EXERCISE PASSAGE:

────────────────────

In my new English-Spanish video, landscaper José Arias of Borrego Springs, CA explains and shows how to manage a beautiful succulent with toxic, milky sap: Euphorbia tirucalli ‘Sticks on Fire’.
En inglés y español, el paisajista José Arias de Borrego Springs, CA explica y muestra cómo podar y manipular árbol de los dedos, una hermosa suculenta que tiene una savia lechosa y tóxica.
About Euphorbia tirucalli 'Sticks on Fire'
This South African succulent, sometimes called firesticks or pencil tree, originated as a sport (offshoot) of larger, solid-green Euphorbia tirucalli. Both are easy to grow in coastal areas of Southern California and Mexico where temperatures stay above 32 degrees. Over time plants get large---up to 15 feet tall.
Be careful pruning it
Like all euphorbias, 'Sticks on Fire' has a white, milky sap. The liquid can cause irritation of the skin and is especially painful and dangerous to the eyes. In the video, Sr. Arias tells how not knowing this sent him to the hospital. Obviously, you shouldn't plant it or any other euphorbia where children and pets play.
Clean your hands and tools
USE MECHANICS' HAND CLEANER. In the video, Sr. Arias advises washing with soap and water. Even better, according to a nursery owner friend, is the hand cleaner mechanics use. Euphorbia sap isn't water soluble, so you risk spreading it if you dilute it. But mechanics' hand cream contains a solvent that breaks down the sap. You can even apply it to globs that stick to clothes, before you launder them. One brand is GoJo (affiliate link).

────────────────────

WHAT THIS EXERCISE ASKS:
- A) In the text on Euphorbia 'Sticks on Fire', why is mechanics' hand cleaner better than soap and water for removing the sap? Answer in one to three sentences.
- B) Please carry on the text about Euphorbia 'Sticks on Fire' from its last sentence.

(Records from a data collection)
────────────────────

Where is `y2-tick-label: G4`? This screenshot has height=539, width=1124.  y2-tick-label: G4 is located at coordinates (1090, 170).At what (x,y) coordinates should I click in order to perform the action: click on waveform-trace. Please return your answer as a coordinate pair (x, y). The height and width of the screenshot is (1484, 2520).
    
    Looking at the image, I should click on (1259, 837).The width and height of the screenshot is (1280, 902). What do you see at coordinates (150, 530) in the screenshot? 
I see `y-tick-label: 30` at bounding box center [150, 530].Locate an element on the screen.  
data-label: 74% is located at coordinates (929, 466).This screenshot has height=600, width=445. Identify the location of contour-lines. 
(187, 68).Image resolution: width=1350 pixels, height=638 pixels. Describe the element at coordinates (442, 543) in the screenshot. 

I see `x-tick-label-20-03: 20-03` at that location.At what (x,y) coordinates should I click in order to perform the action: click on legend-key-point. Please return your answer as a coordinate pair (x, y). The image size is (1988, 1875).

────────────────────

RESPONSE LIST:
- A) Euphorbia sap isn't water soluble, so diluting it with water risks spreading it. Mechanics' hand cleaner contains a solvent that breaks down the sap.

- B)
How much should you cut?
It handles any amount of pruning. I've grown several in planter boxes for years. The same specimens in the ground would likely be huge by now, but I keep mine pruned to under 2 feet. You can see them in the background of my Top 7 No-Fail Succulents video:
What do do with cuttings
Carry them to the green waste bin by the dry branches, with raw ends facing away from you. Or use them to start new plants: Simply stick upright in coarse, friable soil that drains well.
Prune in summer or fall
Best time to trim euphorbias is during the dry season. After winter and spring rains, the plants may become engorged with sap that may squirt when limbs are cut.
Plan for drips
In my video, cuttings land on a dirt bank, so dripping sap doesn't matter. When I prune mine, I set cuttings on newspaper to catch milky puddles. Then I wrap the newspaper around the cuttings when I transport them. The latex sap doesn't damage hardscape, but it's sticky, and I don't want to track it into my house.
Note that when pruning Euphorbia tirucalli, Sr. Arias wears gloves, long sleeves and trousers (so sap doesn't get on his skin), plus sunglasses. Instead of short pruners, he uses long-handled "bypass loppers."
Why grow 'Sticks on Fire'?
It's colorful and practical. As far as I'm concerned, it's main downside is that it's frost-tender. Apart from occasional trimming (every three or four years), it needs no care at all.
'Sticks on Fire' needs no more water nor care than large agaves, and contrasts beautifully with them in color and texture. It makes a statement in any landscape, especially amid large boulders.
Bottom Line: Follow José's simple tips on how to trim and manage Euphorbia tirucalli (arbol de los dedos), and it will be an enhancement to your landscape for years to come.